Grand Traverse County fraud and misrepresentation claim dismissal upheld

Shirley Akers was swindled out of nearly a quarter-million dollars by Margaret Zimmerman, a former employee of Bankers Life and Casualty Company.  Akers sued Bankers Life, alleging that it committed fraudulent concealment or intentional misrepresentation when it wrote and told Akers that Zimmerman was no longer employed by Bankers Life, but failed to reveal that Zimmerman was discharged for unethical behavior.    After the discharge, Zimmerman solicited her former Bankers LIfe-client to make investments in several "ponzi"-type vehicles.

Akers could not sue for negligence because she did not bring her action within three years of Bankers Life's alleged misconduct, however, if she could prove fraud, the statute of limitations would be longer.

Continue reading "Grand Traverse County fraud and misrepresentation claim dismissal upheld" »

June 24, 2009

Court dismisses woman's toxic mold exposure claim after Supreme Court eliminates "discovery" rule

Connie Colaianni alleged that she suffered numerous sinus and respiratory problems after her workplace moved into a newly-renovated location in 1998.  She did not sue until July of 2003, however, and the landlord argued that her case should be dismissed because it was not in compliance with the three-year statute of limitations. The trial court held that Colaianni did not reasonably discover the basis for her claim until her doctor diagnosed her illness as stemming from toxic mold exposure, and therefore concluded her suit was timely, as it was filed within three years of reasonable discovery. 

The Defendants renewed their motion to dismiss, however, after the Engler Majority of the Supreme Court wrote its opinion in Trentadue v. Gorton in 2007.  The Court of Appeals panel in Colaianni noted that when the Supreme Court completely repudiated the common law discovery rule in 2007, it undercut the basis for Colaianni's lawsuit.  Therefore, the case had to be dismissed on the basis of the three year statute of limitations, even if Colaianni's doctors did not identify the cause of her problems during the statutory limitation period.

June 23, 2009

Court applies six-year statute of limitations to surveyor and clerical error

Cedar River Investment Company sued Benchmark Engineering and Joseph B. O'Neill for negligence after purchasing a condominium in Antrim County.  Through a clerical error, the condo was certified as having 26000 square feet of floor space, when in actuality it had only 18000 square feet.  The Investment Company claimed that it relied upon the surveyor's certification of the size of the unit in the condo sub plan when it purchased the unit. 

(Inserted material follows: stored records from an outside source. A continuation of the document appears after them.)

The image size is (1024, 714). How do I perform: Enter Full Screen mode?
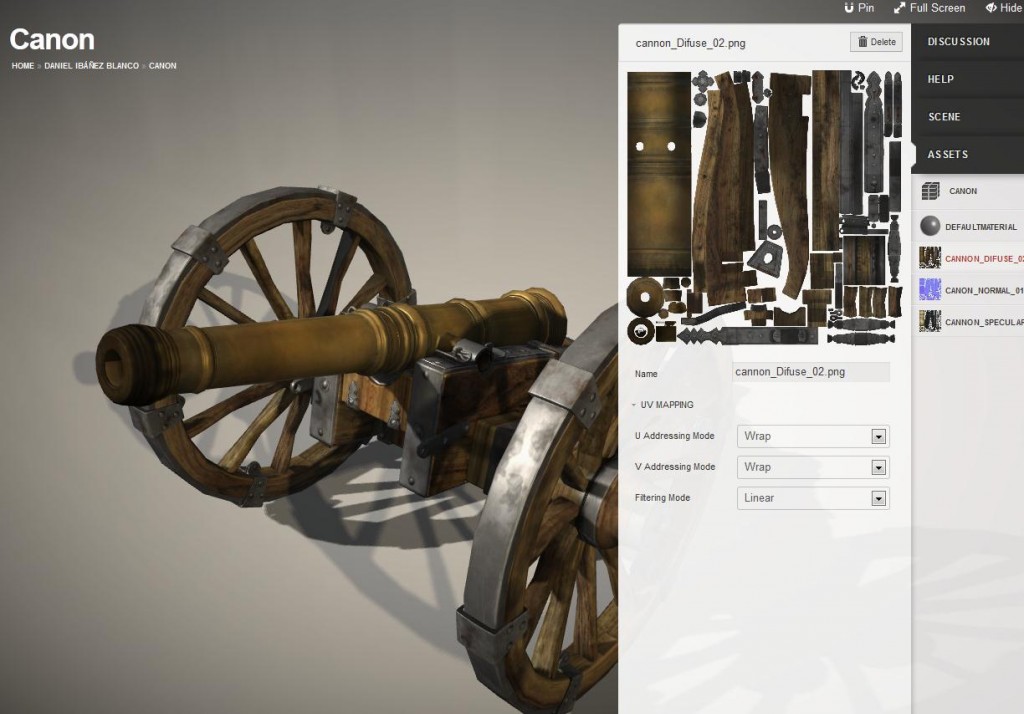coord(900,8)
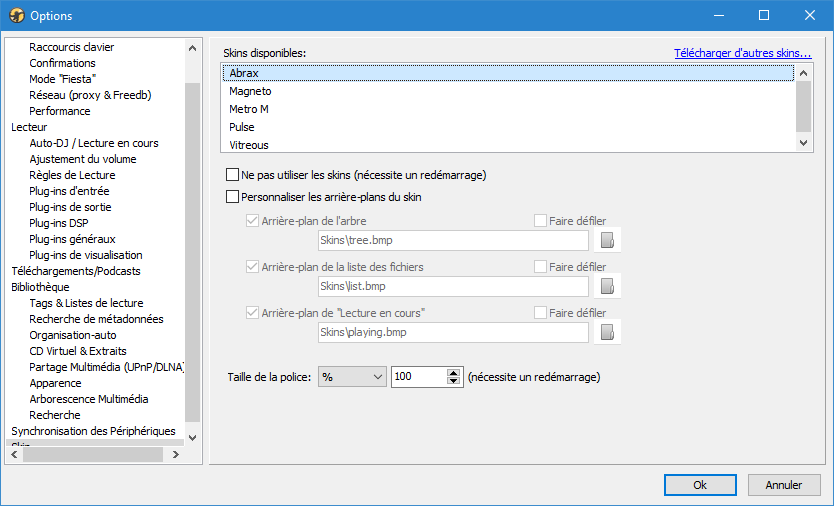Open 'Télécharger d'autres skins' link

click(742, 53)
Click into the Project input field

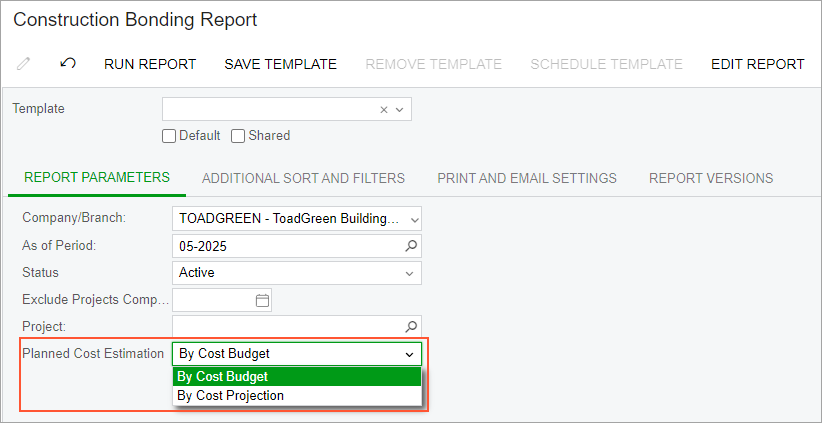pyautogui.click(x=288, y=326)
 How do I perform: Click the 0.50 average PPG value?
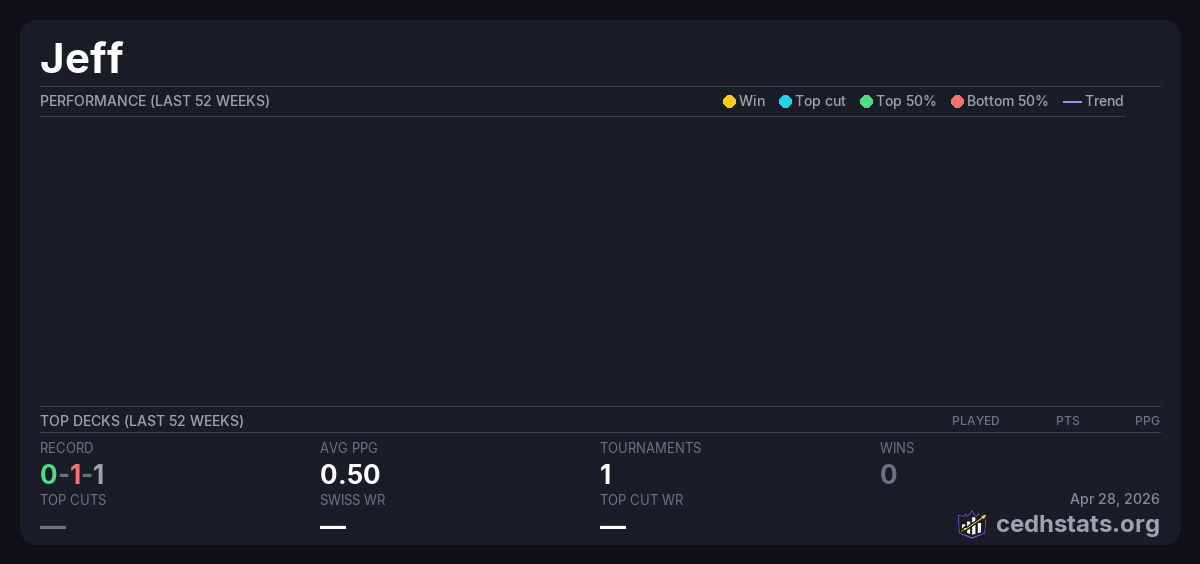pyautogui.click(x=350, y=474)
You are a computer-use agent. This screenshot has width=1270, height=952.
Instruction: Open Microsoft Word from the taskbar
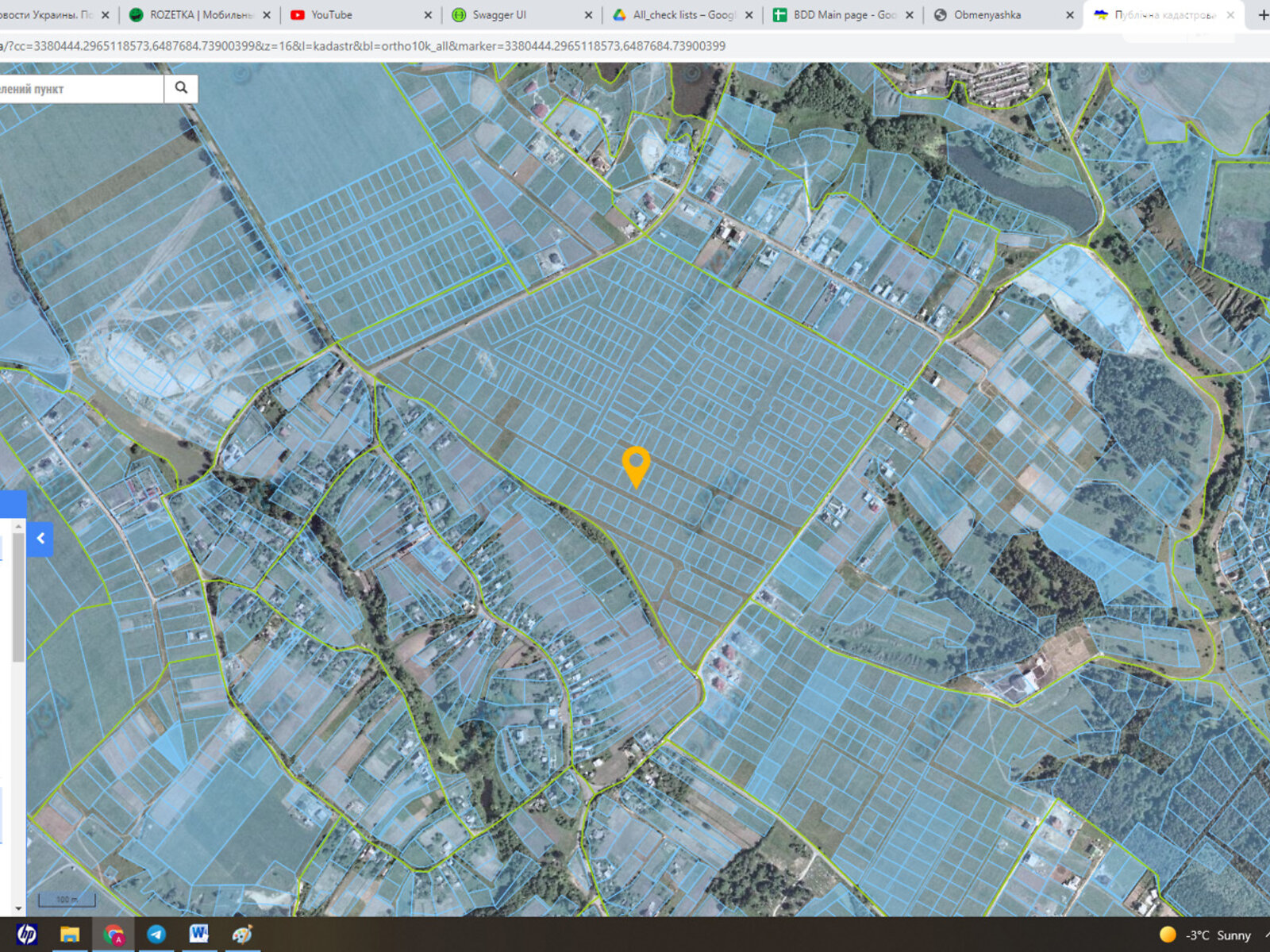198,935
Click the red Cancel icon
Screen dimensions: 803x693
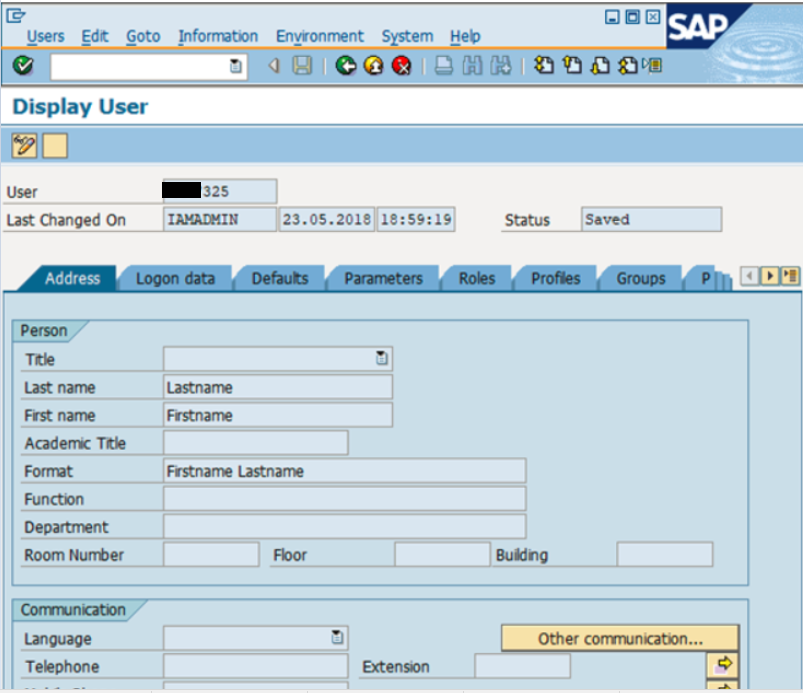coord(401,66)
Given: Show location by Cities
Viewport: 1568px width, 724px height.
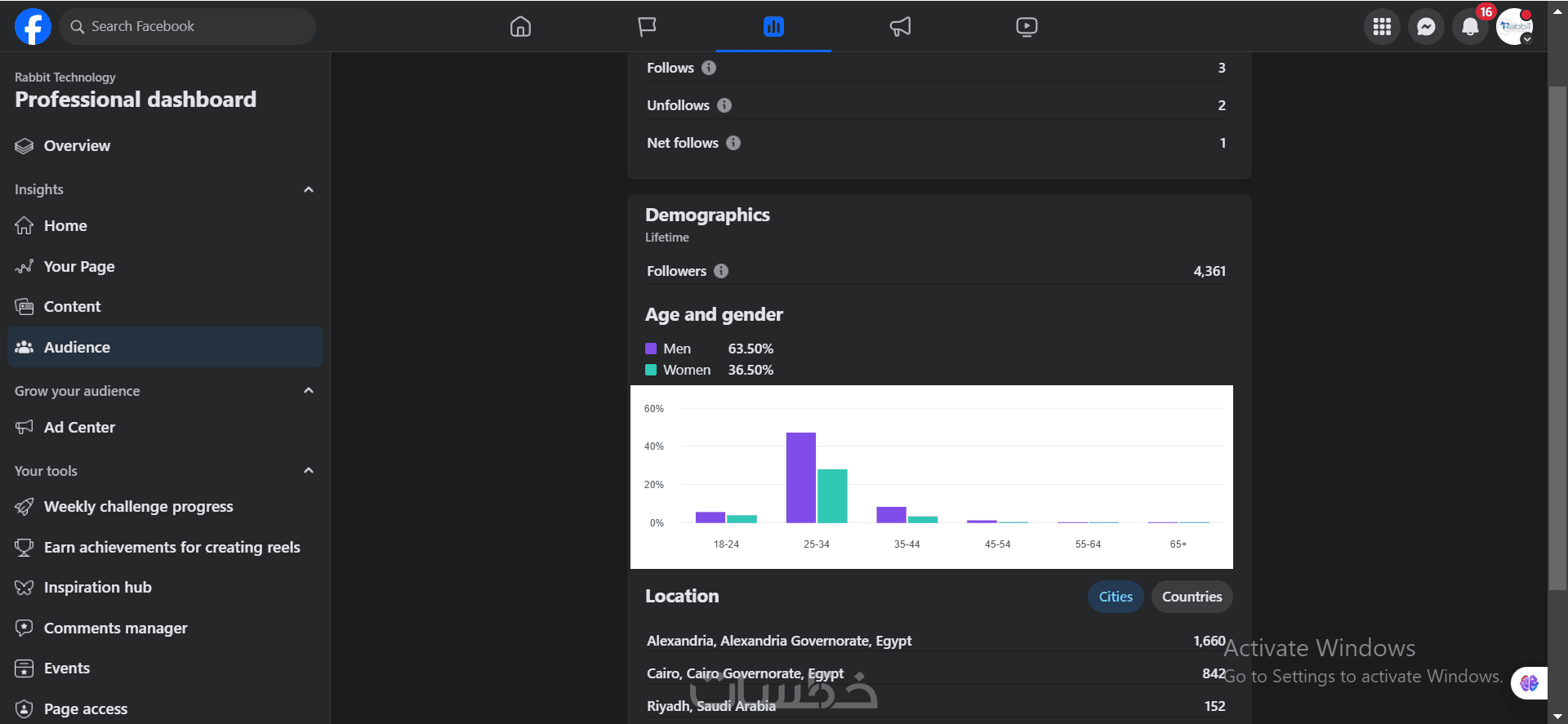Looking at the screenshot, I should (x=1116, y=597).
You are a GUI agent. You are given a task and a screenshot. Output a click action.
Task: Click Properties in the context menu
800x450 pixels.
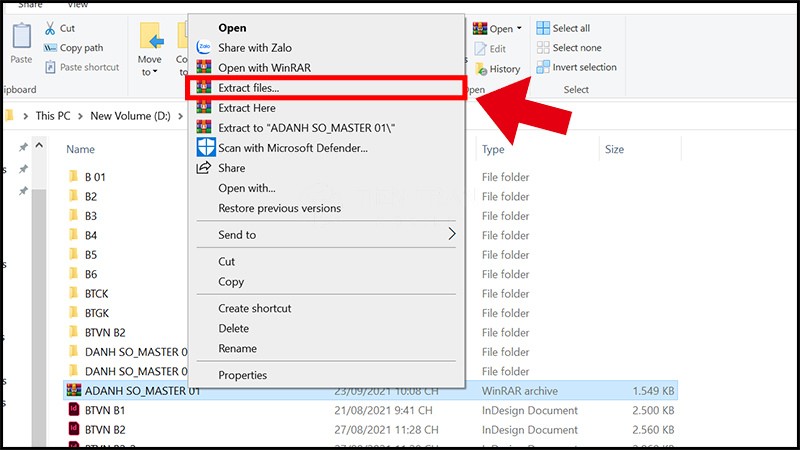coord(242,375)
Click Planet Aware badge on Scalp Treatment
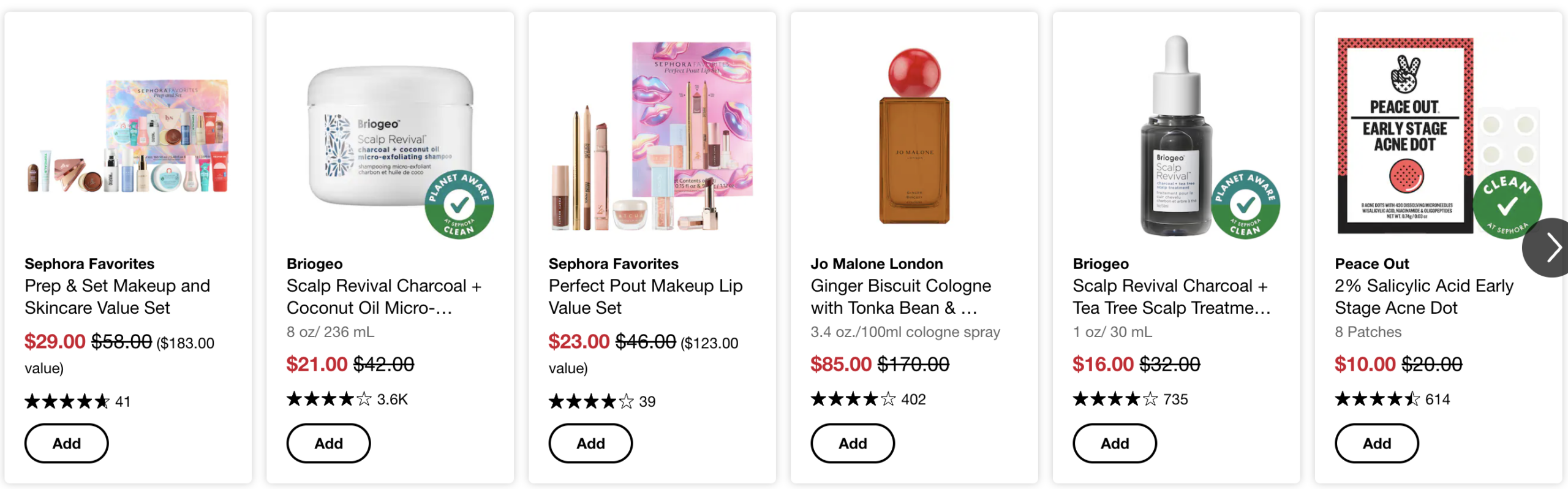Viewport: 1568px width, 489px height. coord(1245,205)
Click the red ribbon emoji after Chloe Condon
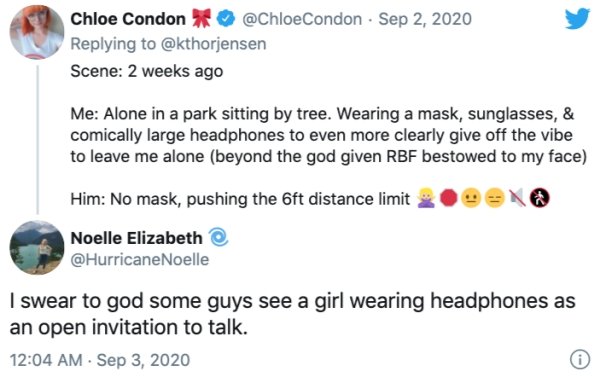This screenshot has height=377, width=600. point(201,18)
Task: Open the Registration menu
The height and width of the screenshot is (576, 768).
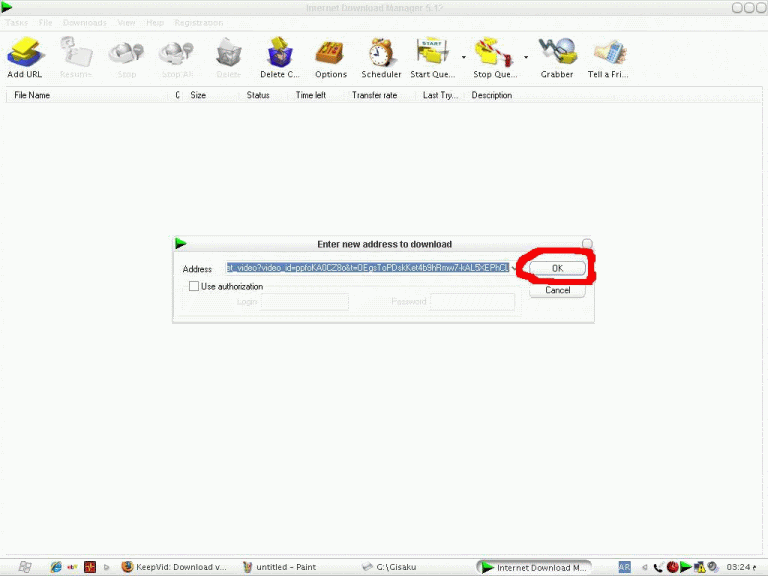Action: coord(198,22)
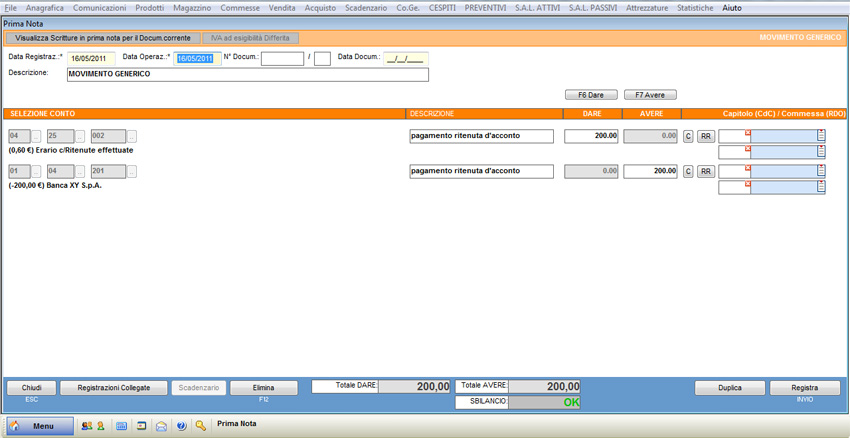Open the lookup button next to code 25

click(x=81, y=136)
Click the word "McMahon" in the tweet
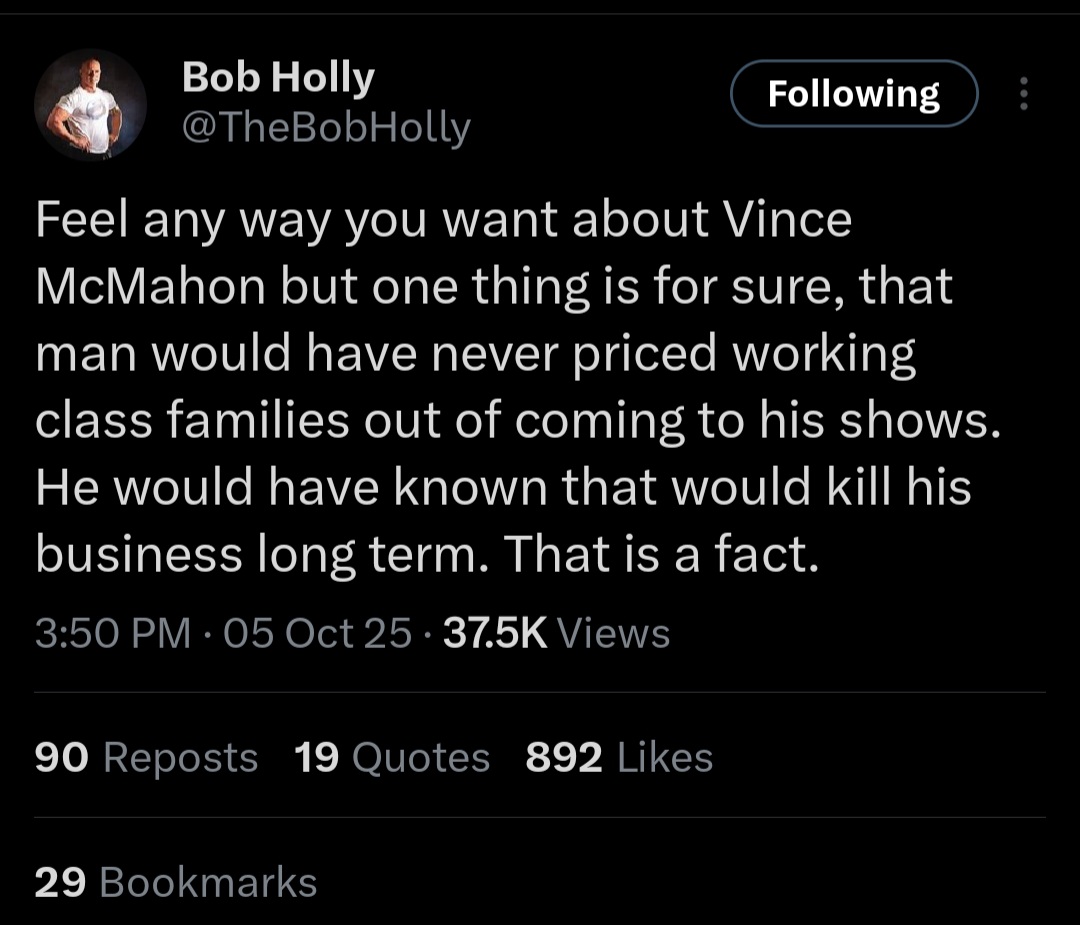This screenshot has width=1080, height=925. pyautogui.click(x=150, y=288)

The Court of Appeals upheld the lower court's ruling that Cedar River's claim was brought too late.  Even though the error in floor space was made by a technician who worked for Benchmark, the Court ruled that the six-year statute of limitations applicable to surveyors and survey reports was applicable to this claim.

June 18, 2009

Court reaffirms holding that continuing misdiagnosis or mis-treatment does not extend statute of limitations

Brown v. Dr. Karen Milner and Dr. Dan Andrews, et al., is a very unattractive malpractice claim brought by a Ph.D., Mr. Kenneth Brown, against his treating physicians.  Brown claimed that inadequate or substandard care by his physicians contributed to a dysfunctional decade that included multiple job changes, multiple failed business ventures, three bankruptcy declarations, two divorces, and perhaps two criminal sexual conduct crimes. It will shock very few readers to learn that his malpractice claim was dismissed.  It is unfortunate, however, that the justification for the dismissal was the Michigan judiciary's refusal to consider "continuing wrong" liability.

Continue reading "Court reaffirms holding that continuing misdiagnosis or mis-treatment does not extend statute of limitations" »

June 10, 2009

Fraud case against Auto Club allowed to proceed

Sharon Strozewski sued the Auto Club Insurance Association, alleging that it fraudulently denied her proper payment for quitting her job to care for her two small children who suffered severe brain damage in a car accident.  Her case came back to the Court of Appeals, after appeal to the Supreme Court, to determine whether the insurer could properly be charged with defrauding two brain-damaged very young children.  The Court concluded that even though the children were no misled by the alleged fraud, their representative, Strozewski, was:  therefore a fraud case was viable.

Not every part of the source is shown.